Anything likely to smother flames and be fireproof is also likely to be a good insulator. So, the flammable bits of your house will remain at a high temperature but starved of oxygen while the device is on. Then, they'll explode into flames as soon as it's lifted.
 — hippo, Jan 04 2012

 //and less with the burning of houses. Well-spotted, though.//

You get my sarcasm bun, if one can be awarded for it...
 — not_morrison_rm, Jan 04 2012

 Could you add pockets around the edges, that firefighters on the ground could fill, using water jets, to help prevent updrafts/jets of flame/etc?

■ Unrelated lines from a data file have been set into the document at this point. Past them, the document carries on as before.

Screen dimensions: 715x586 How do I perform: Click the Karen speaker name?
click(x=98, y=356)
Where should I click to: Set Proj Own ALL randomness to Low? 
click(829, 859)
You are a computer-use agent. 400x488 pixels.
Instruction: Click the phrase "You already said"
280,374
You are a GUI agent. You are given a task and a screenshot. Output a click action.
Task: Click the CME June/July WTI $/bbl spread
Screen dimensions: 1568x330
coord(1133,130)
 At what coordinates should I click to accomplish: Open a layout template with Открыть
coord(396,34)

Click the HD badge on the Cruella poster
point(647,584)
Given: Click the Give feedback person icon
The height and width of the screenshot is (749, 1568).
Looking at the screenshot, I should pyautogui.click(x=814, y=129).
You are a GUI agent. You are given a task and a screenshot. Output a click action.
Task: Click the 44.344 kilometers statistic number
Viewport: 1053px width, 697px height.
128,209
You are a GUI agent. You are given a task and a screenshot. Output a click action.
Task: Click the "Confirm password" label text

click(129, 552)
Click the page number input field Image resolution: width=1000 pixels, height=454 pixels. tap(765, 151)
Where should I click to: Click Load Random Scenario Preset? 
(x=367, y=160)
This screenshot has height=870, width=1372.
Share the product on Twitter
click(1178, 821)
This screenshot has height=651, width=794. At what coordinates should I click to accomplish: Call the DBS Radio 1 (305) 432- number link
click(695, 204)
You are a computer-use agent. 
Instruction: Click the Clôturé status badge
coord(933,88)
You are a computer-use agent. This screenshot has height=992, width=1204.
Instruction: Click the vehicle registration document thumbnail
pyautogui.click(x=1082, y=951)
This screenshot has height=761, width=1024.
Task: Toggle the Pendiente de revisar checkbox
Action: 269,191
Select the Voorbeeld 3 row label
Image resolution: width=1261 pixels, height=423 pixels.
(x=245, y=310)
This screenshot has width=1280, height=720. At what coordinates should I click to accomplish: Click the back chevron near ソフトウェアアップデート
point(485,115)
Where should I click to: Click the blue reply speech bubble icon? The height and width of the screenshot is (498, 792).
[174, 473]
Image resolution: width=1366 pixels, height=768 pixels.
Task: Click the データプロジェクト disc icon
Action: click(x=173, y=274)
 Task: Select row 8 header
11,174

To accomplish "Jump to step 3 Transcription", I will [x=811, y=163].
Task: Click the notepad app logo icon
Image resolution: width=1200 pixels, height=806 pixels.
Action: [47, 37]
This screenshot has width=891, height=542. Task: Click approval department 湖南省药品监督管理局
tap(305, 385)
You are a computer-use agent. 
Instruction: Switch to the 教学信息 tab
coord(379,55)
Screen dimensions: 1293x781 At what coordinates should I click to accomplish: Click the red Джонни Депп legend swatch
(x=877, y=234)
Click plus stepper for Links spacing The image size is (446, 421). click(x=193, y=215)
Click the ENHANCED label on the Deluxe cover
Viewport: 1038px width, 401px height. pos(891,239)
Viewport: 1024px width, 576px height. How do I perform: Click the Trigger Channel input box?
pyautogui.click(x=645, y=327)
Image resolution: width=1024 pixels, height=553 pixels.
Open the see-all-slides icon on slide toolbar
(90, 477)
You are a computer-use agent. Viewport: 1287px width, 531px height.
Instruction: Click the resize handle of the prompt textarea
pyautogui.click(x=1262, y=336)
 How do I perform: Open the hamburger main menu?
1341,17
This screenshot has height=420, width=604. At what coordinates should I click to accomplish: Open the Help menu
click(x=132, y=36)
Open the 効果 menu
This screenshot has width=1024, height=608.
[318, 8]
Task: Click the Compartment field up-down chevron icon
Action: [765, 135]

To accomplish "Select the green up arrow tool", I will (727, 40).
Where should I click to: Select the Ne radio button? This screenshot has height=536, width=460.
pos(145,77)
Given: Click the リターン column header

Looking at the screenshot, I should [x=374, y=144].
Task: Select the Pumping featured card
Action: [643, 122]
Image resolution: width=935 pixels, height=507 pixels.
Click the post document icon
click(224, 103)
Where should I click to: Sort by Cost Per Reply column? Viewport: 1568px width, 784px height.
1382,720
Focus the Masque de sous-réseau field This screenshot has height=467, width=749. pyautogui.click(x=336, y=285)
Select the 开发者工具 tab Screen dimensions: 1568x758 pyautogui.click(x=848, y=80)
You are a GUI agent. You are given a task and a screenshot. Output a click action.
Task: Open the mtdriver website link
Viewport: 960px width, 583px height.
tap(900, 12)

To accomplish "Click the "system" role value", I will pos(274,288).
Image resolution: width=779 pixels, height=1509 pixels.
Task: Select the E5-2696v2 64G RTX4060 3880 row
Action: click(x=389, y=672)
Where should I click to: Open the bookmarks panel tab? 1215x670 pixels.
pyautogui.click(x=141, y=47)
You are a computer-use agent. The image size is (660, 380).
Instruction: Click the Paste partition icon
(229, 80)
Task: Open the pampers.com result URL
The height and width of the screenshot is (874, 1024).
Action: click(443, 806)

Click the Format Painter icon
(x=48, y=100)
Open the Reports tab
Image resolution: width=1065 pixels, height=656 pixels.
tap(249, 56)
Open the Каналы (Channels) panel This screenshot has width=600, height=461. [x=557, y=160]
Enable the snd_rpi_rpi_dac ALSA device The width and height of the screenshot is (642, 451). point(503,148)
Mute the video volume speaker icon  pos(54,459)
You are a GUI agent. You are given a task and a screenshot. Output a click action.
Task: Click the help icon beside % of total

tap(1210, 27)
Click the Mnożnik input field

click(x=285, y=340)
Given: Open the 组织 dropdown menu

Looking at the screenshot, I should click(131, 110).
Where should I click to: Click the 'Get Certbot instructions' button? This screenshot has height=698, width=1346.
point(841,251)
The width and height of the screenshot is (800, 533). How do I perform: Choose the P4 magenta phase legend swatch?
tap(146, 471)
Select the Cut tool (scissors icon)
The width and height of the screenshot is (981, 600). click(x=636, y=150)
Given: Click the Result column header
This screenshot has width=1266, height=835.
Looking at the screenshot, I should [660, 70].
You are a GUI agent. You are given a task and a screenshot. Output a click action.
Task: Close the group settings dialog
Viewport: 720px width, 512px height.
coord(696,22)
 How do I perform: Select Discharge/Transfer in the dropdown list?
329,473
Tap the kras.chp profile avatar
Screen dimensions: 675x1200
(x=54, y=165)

Or indeed, sandbags. Driving a fire engine onto the edge. Heat-activaed spring-loaded tent pegs. Something.
 — gisho, Jan 04 2012

[UB] once posted a rocket propelled fire blanket idea similar to this.
 — 2 fries shy of a happy meal, Jan 04 2012

not_morrison_rm why would that comment be sarcasm? Can you prove that a concave mass heavy enough to fall evenly over a burning house fire will not compress a column of air that is also being drawn inwards by the fire, and that the compression of the air will also not generate significant heat, and also not contain significant oxygen, and that it subsequently will not detonate?
 — rcarty, Jan 04 2012

"D'ohmmmmmme!"
 — phundug, Jan 04 2012

Since the dome is (presumably) not flammable, why not just live inside that?
 — Alterother, Jan 04 2012

^ :D
 — FlyingToaster, Jan 04 2012

//the dome would have to weight more than 1,300lb when "cool".// Then it's a good thing helicopters can lift 10x that.
 — DIYMatt, Jan 04 2012

[Alterother], the plumbing might be a little bothersome. Or rather, lack therof.
 — gisho, Jan 04 2012

 The dome would have to come equipped with a chainsaw to remove all shrubbery, fences and carports etc adjacent to the shed as well as insulated wirecutters to remove telephone wires and powerlines attached to the house.

Have a wander around where you're living now and see if there is a perfectly clear perimeter around the entire dwelling which would allow a dome or even acube shape to sit down around it. Unless you live in the Little House on the Prairie I doubt one house in 1000 would be suitable without massive, time- consuming remedial work on the ground.
 — AusCan531, Jan 04 2012

It could be useful for oil well fires.
 — DIYMatt, Jan 05 2012

It's been tried, and apparently sometimes works, but the major problem with that idea is that oil wells have oil coming out of them under great pressure, making it difficult to get the dome on there in the first place.
 — Alterother, Jan 05 2012

This is like my nitrogen-filled house idea.
 — nineteenthly, Jan 05 2012

Is that the one that asphyxiates all the occupants so they won't suffer the agony of burning to death?
 — Alterother, Jan 05 2012

Only if they want. Fires are unlikely in a house filled with nitrogen, food would spoil more slowly and pests would suffocate. It's just that everyone has to use breathing equipment to survive.